Vahan Mamikonian () (440/445503/510) was an Armenian nobleman from the Mamikonian family. In 481 he rebelled against the Sasanian Empire that controlled the eastern part of Armenia known as Persian Armenia. He was appointed as marzban (governor) of Persian Armenia in 485 and remained in that post until his death around 503-510.

Background
From 387 the kingdom of Armenia was divided into two zones of influence, Byzantine Armenia and Persian Armenia. In 428 the last Arsacid Armenian monarch, Artaxias IV, was deposed by his overlord Bahram V at the request of the Armenian nakharars, thus starting the Marzpanate period in Persian Armenia. Very quickly, the Armenians were disillusioned: in 449, Yazdegerd II ordered the nobility to convert to Zoroastrianism. The Armenians revolted under the leadership of Vardan Mamikonian, but were defeated on 2 June 451 (or May 26) at the battle of Avarayr; most nakharars who participated in the revolt were deported to Ctesiphon.

Youth
Vahan was born around 440 - 445. He was the eldest son of Hmayeak Mamikonian and Dzoyk, he had 3 younger siblings named Vard, Vasak, and Artaxias. His father was killed by guerrillas at Tayk in the aftermath of the battle of Avarayr. Vahan, along with Vasak and Artaxias, was captured by the marzban of Armenia and was deported to Ctesiphon; sentenced to apostasy, and was "weakened in their faith," according to his childhood friend and contemporary historian Ghazar Parpetsi.

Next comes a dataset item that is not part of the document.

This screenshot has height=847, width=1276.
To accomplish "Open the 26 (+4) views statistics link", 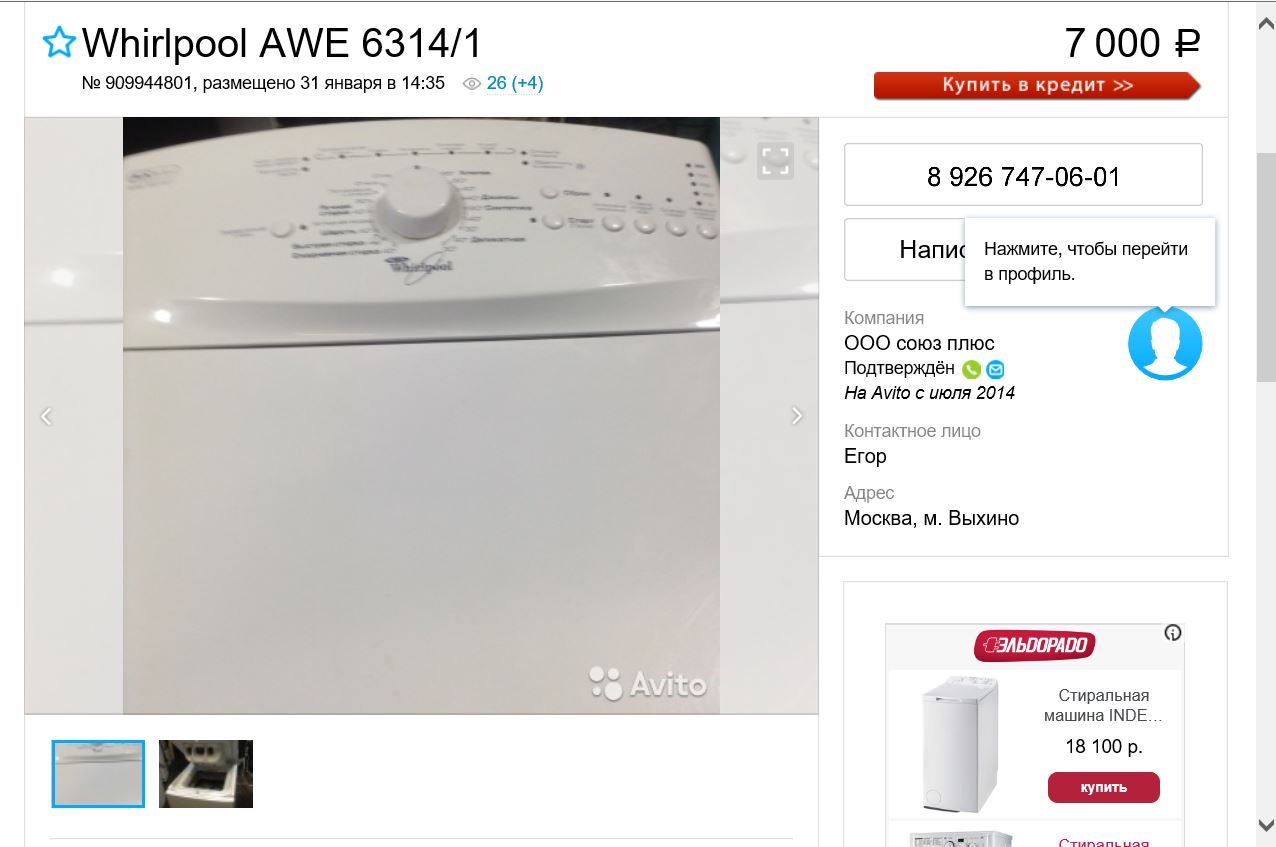I will point(515,83).
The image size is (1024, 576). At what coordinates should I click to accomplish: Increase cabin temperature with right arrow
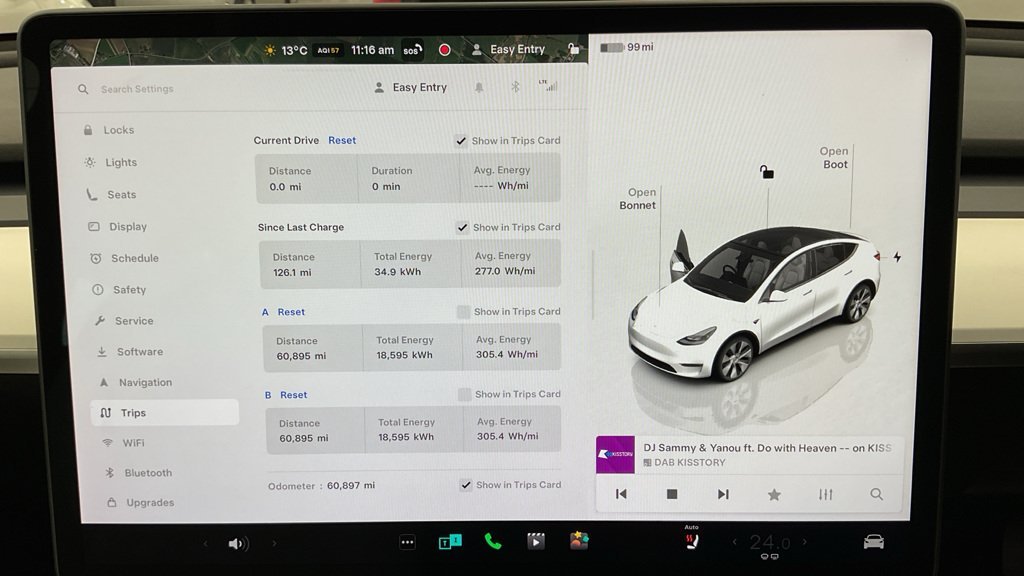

The three brothers were sentenced to death, however, were released with the help of Mihranid prince Arshusha II. Vahan then regained his possessions, however, he was accused of misappropriation of income of gold mines, and had to pay a large sum of money to the Sasanians.

Revolt

In the aftermath of battle of Avarayr, the Armenians were constantly ordered by the Sasanians to go to distant military expeditions, mostly in Eastern Persia. They were also required to accept the growing power of the apostasy, which resulted in the revolt of Vakhtang I of Iberia (r. 447/449 - 502/522), and was positively received by the Armenians. Vahan hesitated to join the rebellion in 481, making Adhur Gushnasp, the marzban of Armenia, abandon Dvin and take refugee in Artashat.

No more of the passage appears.